MEXICO CITY — The head of Mediterranean Shipping Co.’s Central American and Mexican business says cargo owners need to choose carriers based on how well the latter reduce greenhouse emissions, not just pay lip service to prioritizing carriers that boost environmental sustainability.
Morten Møller Weisdal, a managing director at MSC, said Tuesday the need to improve sustainability in container shipping is “the single greatest challenge of our lifetime,” adding “shippers bear a huge responsibility.” The container shipping industry is under pressure from the International Maritime Organization (IMO) to at least halve its emissions compared with 2008 levels by 2050; more pressingly, a rule mandating a sharp reduction in sulfur emissions takes effect Jan. 1.
“In my experience, a discussion with shippers 364 days a year, they’re willing to talk about sustainability — until the 365th day when we negotiate contracts,” Weisdal told more than 250 event attendees.
In his keynote speech to the JOC Mexico Trade Conference, Weisdal said there’s a need for an industry standard of ranking carriers by how aggressively they’re reducing greenhouse emissions.
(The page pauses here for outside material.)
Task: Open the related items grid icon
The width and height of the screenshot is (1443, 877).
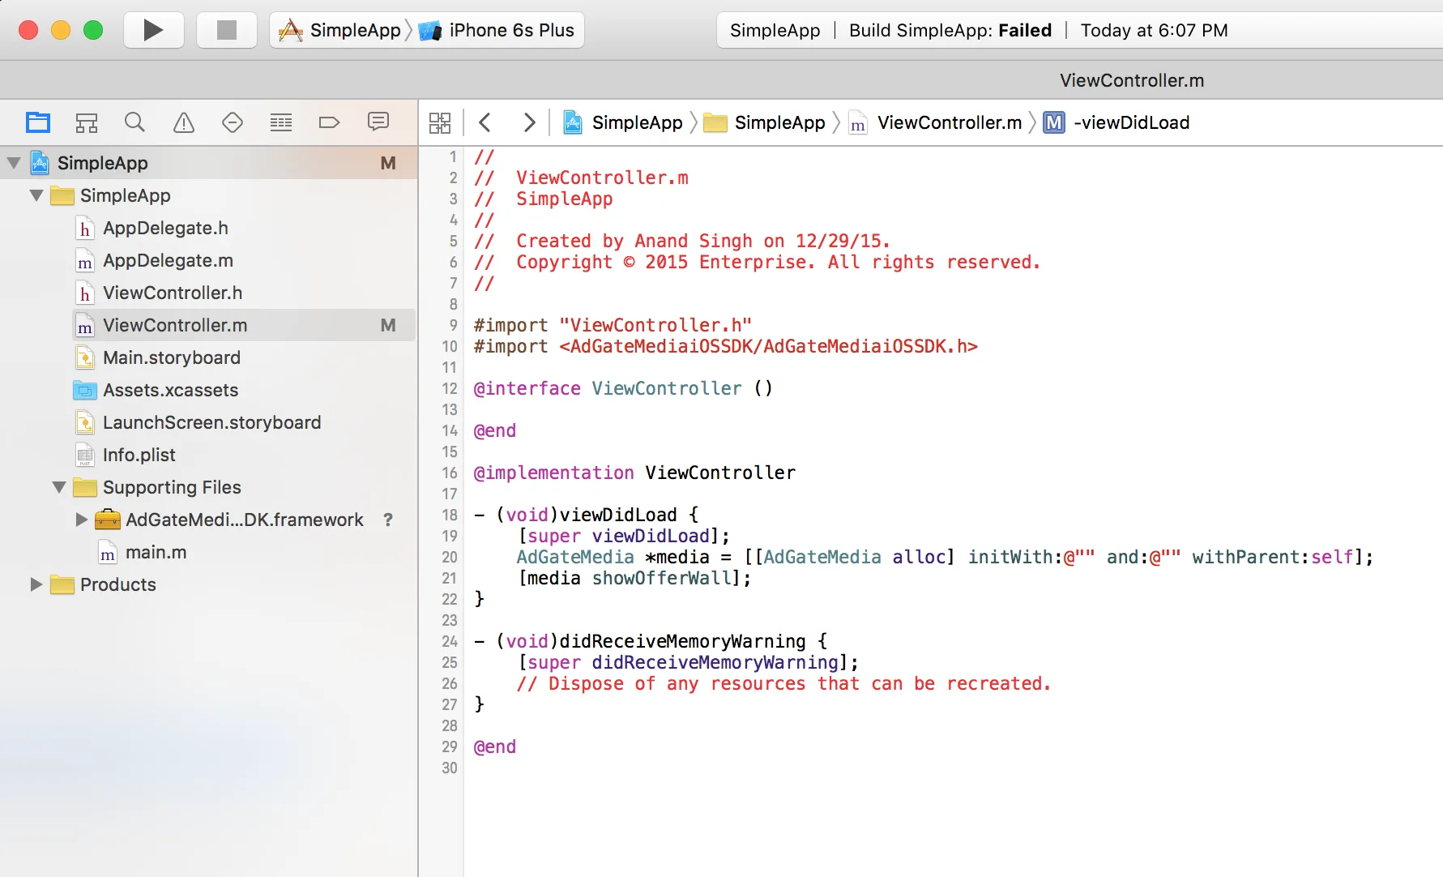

The three major benchmarks of gauging carriers’ commitment are how far they get cargo to the final destination via ocean transport; the reduced emission footprint per container via the larger economies of scale afforded by larger vessels; and the number of new vessels, which are generally more fuel efficient and can be outfitted with technology to further reduce emissions.
Shippers are generally aware of the sustainability pressures, but don’t prioritize how a carrier addresses it when they book cargo, choosing to focus instead on transit times, price, and how well the carrier will respond when a shipment goes awry, Weisdal said.
“It’s up to the shipper. It’s a matter of sitting down and [making] sure you take the biggest ships and the newest ships, and the cargo goes to the port closest to where you need the cargo,” he said.
Low-sulfur deadline nears
In regard to the IMO mandate requiring the reduction of sulfur emissions from 3.5 percent to 0.5 percent starting Jan. 1, Weisdal said he was optimistic cargo owners would agree to a bunker adjustment factor (BAF) that accounts for the higher costs to meet the rule. Carriers estimate that the mandate will add $10 billion to $15 billion per year to their operating costs, based on various estimates.
The container shipping industry is seeing signs that the cost of meeting the IMO rule will come in on the higher side of various estimates, pointing not just to higher fuel surcharges but, ultimately, greater risk of pulled capacity and further slow steaming. The number of ships expected to be equipped with scrubbers as of Jan. 1 — about 4 percent of total deep draft tonnage, according to IHS Markit — will be negligible in terms of reducing carrier costs in the months after implementation.
“I’m positive the low-sulfur surcharge will be affected. But will there be a difference between a scrubber ship and a low-sulfur ship? There’s going to be a lot of discussion about this,” Weisdal said.
Weisdal downplayed the potential that carriers would be forced to slow vessel sailings because they aren’t able to recoup the higher operation costs. But he did say slow steaming is an option.
“It’s a double edge,” he said. “The moment you add slow steaming, you have to put more assets into a network to make it work.”